Active Learning with Support Vector Machine Applied to Gene Expression Data for Cancer Classification

There is growing interest in the application of machine learning techniques in bioinformatics. The supervised machine learning approach has been widely applied to bioinformatics and gained a lot of success in this research area. With this learning approach researchers first develop a large training set, which is a time-consuming and costly process. Moreover, the proportion of the positive examples and negative examples in the training set may not represent the real-world data distribution, which causes concept drift. Active learning avoids these problems. Unlike most conventional learning methods where the training set used to derive the model remains static, the classifier can actively choose the training data and the size of training set increases.
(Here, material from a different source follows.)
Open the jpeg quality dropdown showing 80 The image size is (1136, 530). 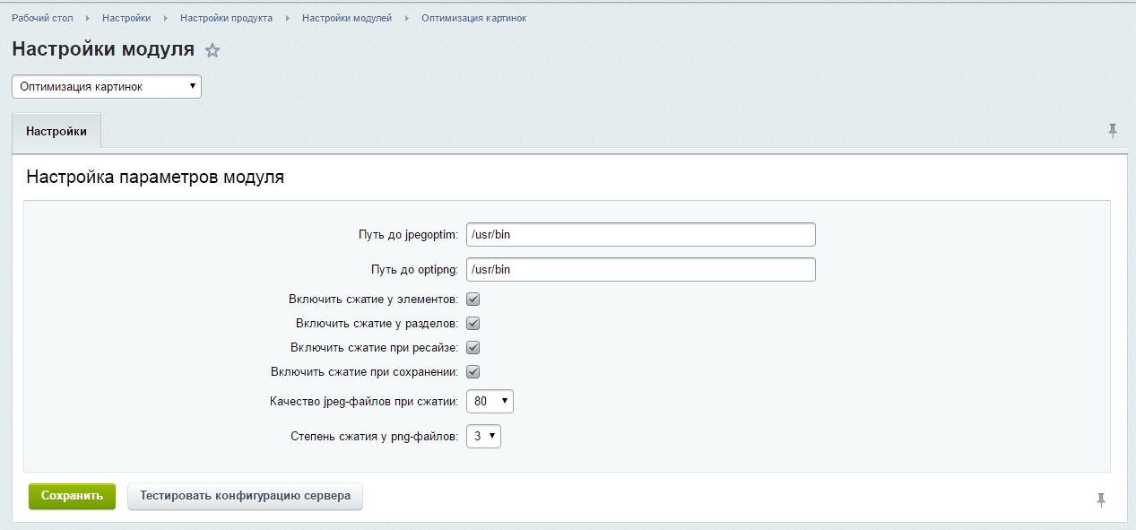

We introduced an algorithm for performing active learning with support vector machine and applied the algorithm to gene expression profiles of colon cancer, lung cancer, and prostate cancer samples. We compared the classification performance of active learning with that of passive learning. The results showed that employing the active learning method can achieve high accuracy and significantly reduce the need for labeled training instances. For lung cancer classification, to achieve 96% of the total positives, only 31 labeled examples were needed in active learning whereas in passive learning 174 labeled examples were required. That meant over 82% reduction was realized by active learning. In active learning the areas under the receiver operating characteristic (ROC) curves were over 0.81, while in passive learning the areas under the ROC curves were below 0.50.